Carried interest e lock-up: esigenza di vicolo effettivo e collettivo

L’Agenzia precisa che il lock-up deve essere effettivo e collettivo. Clausole che consentono uscite anticipate individuali violano l’art. 60 D.L. 50/2017, con rischio di riqualificazione in redditi da lavoro.

La qualificazione come reddito di capitale delle somme percepite a titolo di carried interest presuppone il rispetto delle condizioni poste dall’art. 60 del D.L. 50/2017, che disciplina il trattamento fiscale delle remunerazioni collegate al rendimento di strumenti finanziari, quote o azioni riservate a dipendenti e amministratori.

La norma stabilisce che tali proventi non costituiscono redditi di lavoro dipendente quando la partecipazione è effettivamente esposta al rischio d’impresa e il diritto alla maggiorazione del rendimento (il c.d. “extra-carry”) è subordinato sia al superamento di un rendimento minimo (hurdle rate), sia al rispetto di un periodo minimo di detenzione (almeno 5 anni o, se anteriore, fino all’uscita di tutti gli altri investitori).

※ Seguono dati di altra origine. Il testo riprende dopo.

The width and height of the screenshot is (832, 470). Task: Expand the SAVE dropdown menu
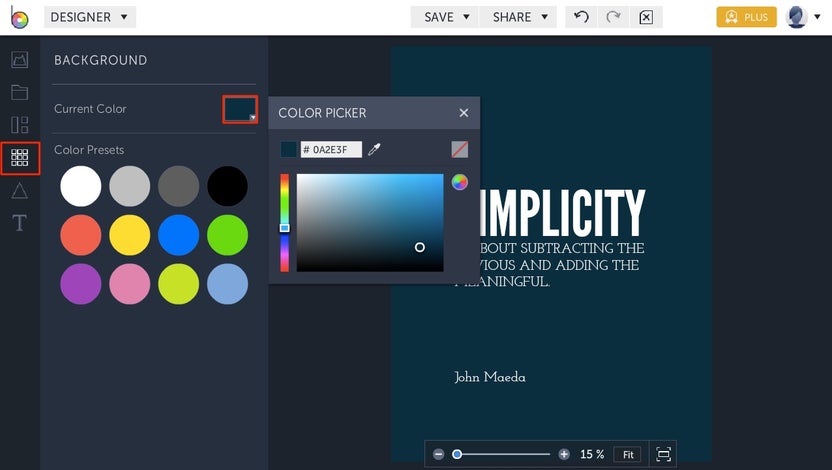pyautogui.click(x=445, y=17)
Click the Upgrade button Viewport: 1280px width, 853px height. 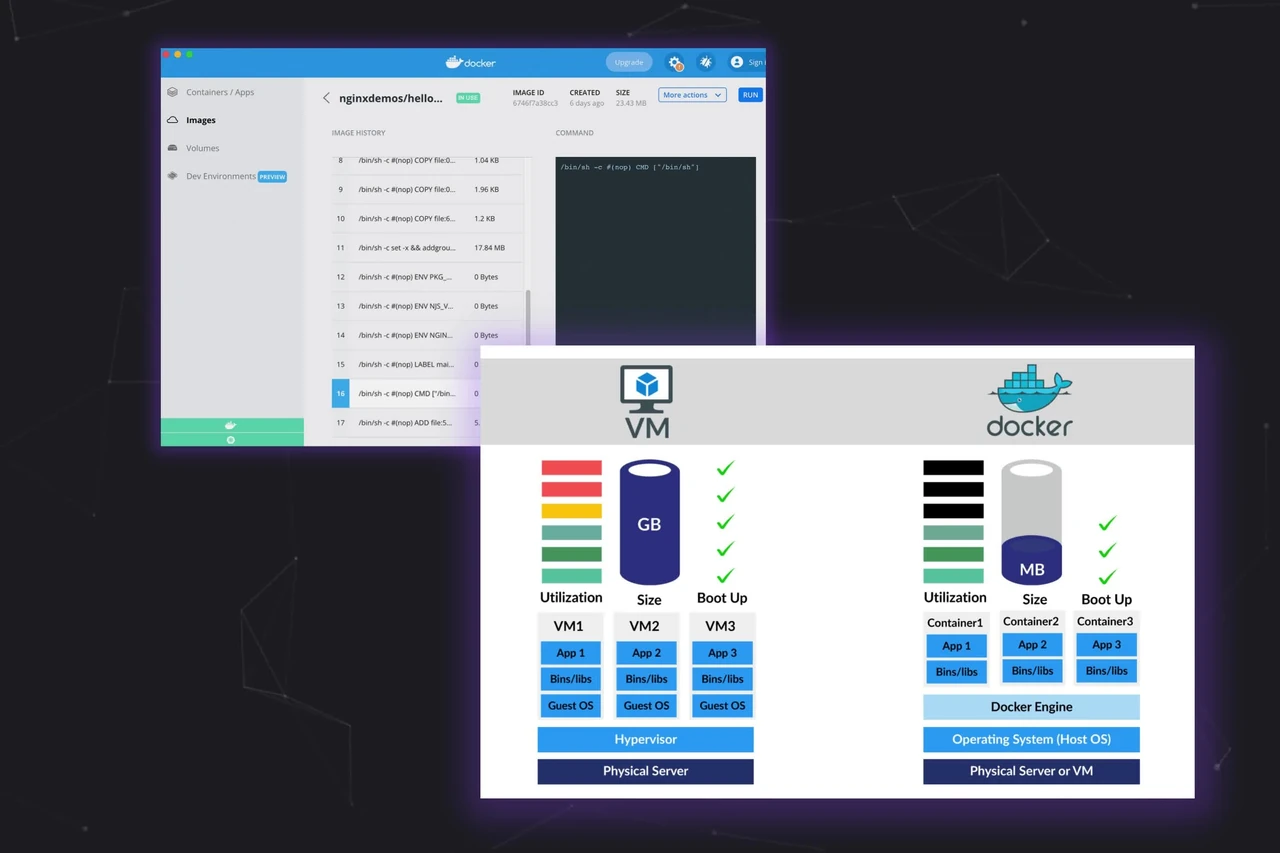(629, 62)
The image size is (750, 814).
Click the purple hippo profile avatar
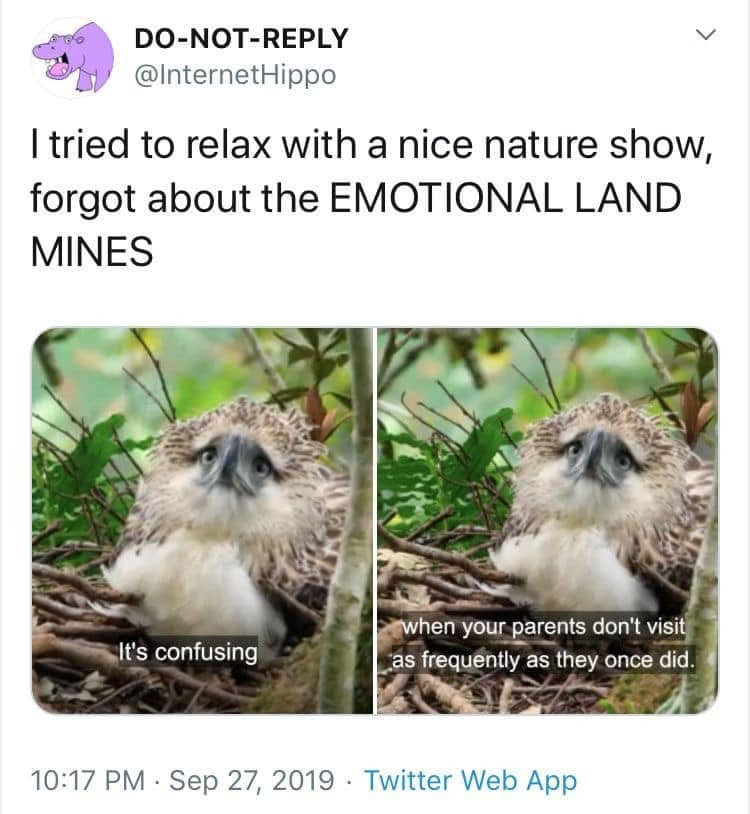tap(73, 57)
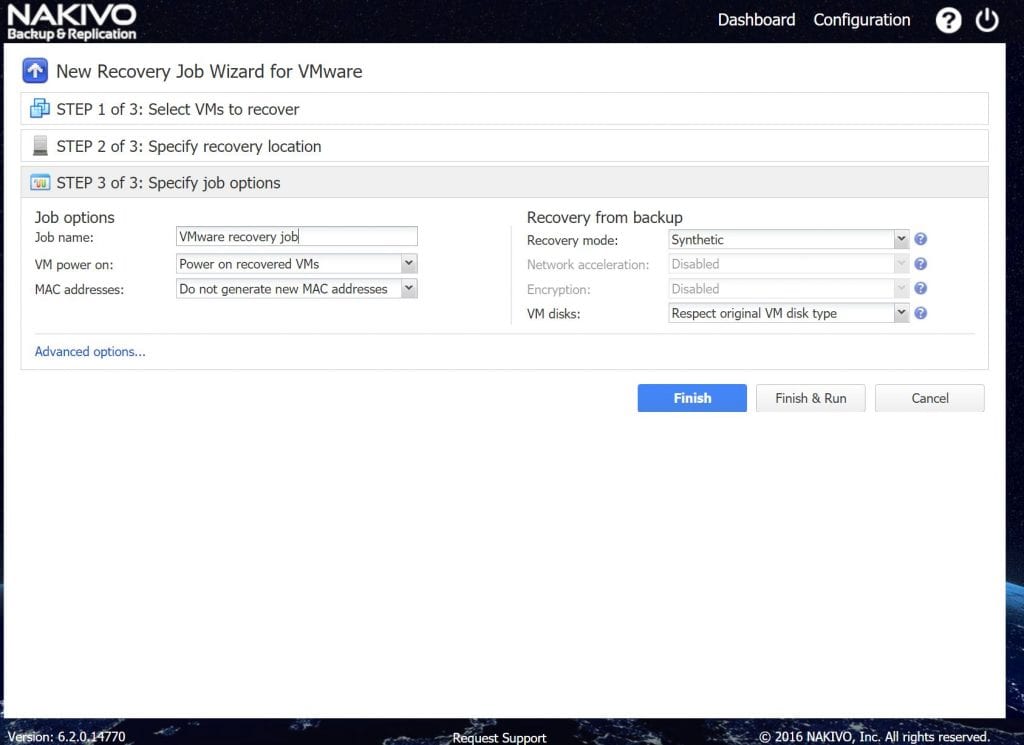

A queste condizioni si aggiunge la necessità che le quote rappresentino almeno l’1% dell’investimento complessivo e che la remunerazione sia postergata rispetto a quella degli altri soci, così da garantire un’effettiva natura incentivante e non retributiva. La mancanza di uno di tali requisiti determina la riqualificazione delle somme percepite come redditi di lavoro dipendente o assimilati, con conseguente applicazione della tassazione ordinaria progressiva.

Nel caso di specie, il contribuente (manager e detentore di quote di categoria speciale) chiedeva di confermare che i proventi derivanti dal riscatto delle quote fossero qualificabili come redditi di capitale, rappresentando che la struttura delle quote rispettava formalmente le condizioni normative (ovvero: subordinazione dell’extra-rendimento al superamento di un rendimento minimo prefissato e vincolo di permanenza di almeno 5 anni).